Senator: Three modifications to organic law to be finalised

MARIGOT- Senator Louis Constant Fleming said recently his latest modifications to the organic law waiting to be finalised include the abolishment of the five-year residency law issue, the competence on the control and recovery of taxes, and the competence on environment.
 
"Where collection of taxes is concerned I think we have to be realistic in a small community and not expect a local to collect taxes because at some point they are going to find themselves in a conflict of interest," he said.
 
"The Collectivité should sign a contract with a tax collector as is done in the USA and elsewhere. The State (French) collectors have not been worth it. They are spoiled; some of them have been here before we became a Collectivité. At that time whether people paid their taxes or not, the State paid back one-twelfth each month and that's another issue we have to deal with. The other issue is how long can we continue ignoring the fact that everyone has to contribute? We have the competence for taxes so we need to go into a system that is as much as possible indirect.
 
"What is regrettable is that since the Triple R came in, capital gains tax on property that is being sold has been extended from a 30-year ceiling to making it unlimited. That means every St. Martiner who has or wants to sell land has to pay capital gains tax. According to the notary, people are no longer interested in buying anything on the French side.
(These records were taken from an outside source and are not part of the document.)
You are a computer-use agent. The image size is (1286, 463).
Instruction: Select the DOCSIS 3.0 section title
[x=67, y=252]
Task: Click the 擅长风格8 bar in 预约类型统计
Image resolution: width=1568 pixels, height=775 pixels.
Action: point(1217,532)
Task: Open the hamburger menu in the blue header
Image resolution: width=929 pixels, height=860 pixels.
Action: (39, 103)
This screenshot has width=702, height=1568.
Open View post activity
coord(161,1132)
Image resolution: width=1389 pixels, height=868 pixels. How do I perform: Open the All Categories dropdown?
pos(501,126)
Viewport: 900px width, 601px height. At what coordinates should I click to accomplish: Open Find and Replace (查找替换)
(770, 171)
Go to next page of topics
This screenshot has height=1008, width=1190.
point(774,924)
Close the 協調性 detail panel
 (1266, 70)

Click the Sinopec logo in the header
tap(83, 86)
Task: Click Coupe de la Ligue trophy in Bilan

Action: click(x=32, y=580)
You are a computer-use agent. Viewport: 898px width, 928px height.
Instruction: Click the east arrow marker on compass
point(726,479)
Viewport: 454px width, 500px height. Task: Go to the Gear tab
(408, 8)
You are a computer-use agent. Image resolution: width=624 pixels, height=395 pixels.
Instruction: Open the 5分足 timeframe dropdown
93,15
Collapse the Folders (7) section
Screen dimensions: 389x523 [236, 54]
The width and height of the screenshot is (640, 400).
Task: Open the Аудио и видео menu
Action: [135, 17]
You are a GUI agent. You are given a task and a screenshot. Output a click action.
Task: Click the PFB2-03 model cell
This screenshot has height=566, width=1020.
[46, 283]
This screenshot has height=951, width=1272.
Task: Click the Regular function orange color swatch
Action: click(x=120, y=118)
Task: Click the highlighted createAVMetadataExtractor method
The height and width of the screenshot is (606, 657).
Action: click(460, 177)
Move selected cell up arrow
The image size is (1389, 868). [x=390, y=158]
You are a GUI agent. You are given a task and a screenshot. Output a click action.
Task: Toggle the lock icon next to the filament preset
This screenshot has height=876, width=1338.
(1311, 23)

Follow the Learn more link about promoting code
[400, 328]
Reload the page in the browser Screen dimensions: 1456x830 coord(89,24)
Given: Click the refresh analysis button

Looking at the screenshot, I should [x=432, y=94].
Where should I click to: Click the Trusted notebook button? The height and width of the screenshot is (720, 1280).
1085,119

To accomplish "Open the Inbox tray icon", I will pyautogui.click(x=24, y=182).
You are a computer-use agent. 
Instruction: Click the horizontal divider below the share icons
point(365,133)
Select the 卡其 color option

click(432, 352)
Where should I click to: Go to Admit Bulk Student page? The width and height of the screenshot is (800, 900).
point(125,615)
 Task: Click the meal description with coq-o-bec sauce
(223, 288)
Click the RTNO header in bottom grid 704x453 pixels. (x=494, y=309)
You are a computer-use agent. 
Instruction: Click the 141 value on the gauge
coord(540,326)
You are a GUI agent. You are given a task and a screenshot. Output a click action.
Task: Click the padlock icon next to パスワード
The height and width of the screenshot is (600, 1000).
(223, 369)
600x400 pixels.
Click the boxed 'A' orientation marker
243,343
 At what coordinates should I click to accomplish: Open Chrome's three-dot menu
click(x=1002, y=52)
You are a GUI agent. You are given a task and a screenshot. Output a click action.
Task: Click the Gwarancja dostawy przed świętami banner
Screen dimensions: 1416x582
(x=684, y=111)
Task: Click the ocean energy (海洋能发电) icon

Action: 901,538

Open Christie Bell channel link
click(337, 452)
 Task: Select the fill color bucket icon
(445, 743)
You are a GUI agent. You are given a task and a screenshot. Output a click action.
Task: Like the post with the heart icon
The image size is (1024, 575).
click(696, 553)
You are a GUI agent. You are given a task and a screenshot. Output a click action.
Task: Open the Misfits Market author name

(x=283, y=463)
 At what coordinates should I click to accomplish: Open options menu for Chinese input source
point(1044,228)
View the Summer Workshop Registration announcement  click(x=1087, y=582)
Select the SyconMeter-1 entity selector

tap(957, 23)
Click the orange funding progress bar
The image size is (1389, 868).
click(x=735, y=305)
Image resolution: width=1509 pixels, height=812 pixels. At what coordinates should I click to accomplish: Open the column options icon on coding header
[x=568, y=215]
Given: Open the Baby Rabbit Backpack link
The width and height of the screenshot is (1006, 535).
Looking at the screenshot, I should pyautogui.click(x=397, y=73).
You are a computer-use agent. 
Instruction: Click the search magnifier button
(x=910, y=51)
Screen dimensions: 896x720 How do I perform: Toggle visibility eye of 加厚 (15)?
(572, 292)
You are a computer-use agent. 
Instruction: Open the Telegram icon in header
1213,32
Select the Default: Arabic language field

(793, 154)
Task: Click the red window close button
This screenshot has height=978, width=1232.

For example there was an elderly lady with no heirs who was obliged to sell her house as she was moving into the Bethany Home, and she had to pay 9,000 euros capital gains tax on the 60,000 euros she got for the house."
 
On the re-writing of the urbanism code, which the Collectivité has the competence for since February 2012, Fleming said there is a bid out for a particular person to do it. He added it was "frightening" that most of the elected body do not have the know-how or the direction to tell this technician what to do.
 
"I'm waiting for the president to say in which direction we are going with this. People are not going to invest if there is no clarity on the issue. The urbanism code should be something simple to encourage people to build and invest, and if you want to revive the construction sector. The French side still has a lot of potential for development. The revision of the Plan Local d'Urbanisme (PLU) I'm told might be ready next year. This is the master zoning plan for St. Martin. The problem is that this is keeping things back."
 
Asked to comment on Overseas Minister Victorin Lurel's statement that the organic law can be revised, Fleming said this was Lurel's "way out" of not making any commitments. He conceded that Lurel's visit was more of a courtesy visit as there were no concrete solutions offered by him.
 
"The organic law at this stage does not need to be revised," Fleming argued. "Revising the law can mean competencies could be taken away whereas modifying means adding to the law. Revising the law isn't going to give St. Martin more funds than what we have already. We need to tackle things on a more independent basis as the Collectivité's hands are tied since the signing of those conventions.
 
"Lurel kept asking about cooperation with the Dutch side but I told him the reality is the Dutch side isn't begging for cooperation with the French side. They are doing very nicely on their own – port, casinos, airport etc., and forty per cent of their business comes from the French side. It is we who have to move on with our own plans and projects."
 
The Senator said he was generally "saddened" by the situation St. Martin finds itself in today.
 
 "We were given a 747, but we're still operating a Twin Otter and we've got no pilot and co-pilot to fly the 747. The president, he or she, needs to get away from this mentality of being so approachable to everyone. They spend too much time dousing fires and sorting out day-to-day problems that no planning is done for the future."
 
He reiterated his view that the Collectivité needs to be run by a real territorial administration with at least 10 to 12 high-level civil servants to carry out the decisions of the Territorial Council, instead of the Councillors themselves executing their own decisions.
 
"Constitutionally and legally, we are out of Guadeloupe, but to me, we are deeper into Guadeloupe than we were before 2007. Guadeloupe has profited more from the new status than we have. You only have to look at Hope Estate and see how many Guadeloupe companies are benefitting. They are benefitting from the profit tax being 22.22 per cent and not 33.33 per cent. And, a lot of high level jobs have gone to Guadeloupeans too."
 
On the question of the financial means, that since day one was never adequately given by the State to run the Collectivité's new competencies, Fleming said the "State can sit on this issue for as long as they like". He described the negative compensation of 634,000 euros that St. Martin has to pay the State every year and which is being contested in court since 2011, as "nonsense."
 
The Citizen's Committee, via a 5,000-signature petition, had also argued that the "dotation global" working out at 688 euros per inhabitant given to St. Martin by France was grossly inadequate, but Lurel dismissed this saying the committee had got its calculations wrong.
 
In his answer to the regional accounting chamber's audit of the Collectivité's first five years, the Senator took issue with the report's conclusion that the Collectivité was "unprepared" for the new status.
 
"The people voted in 2003 and the organic law came out in 2007. So, there were four years to get prepared. It's the government who should have made sure we were ready, just like they are going to give Martinique all the financing and technical assistance. But, we never got this assistance."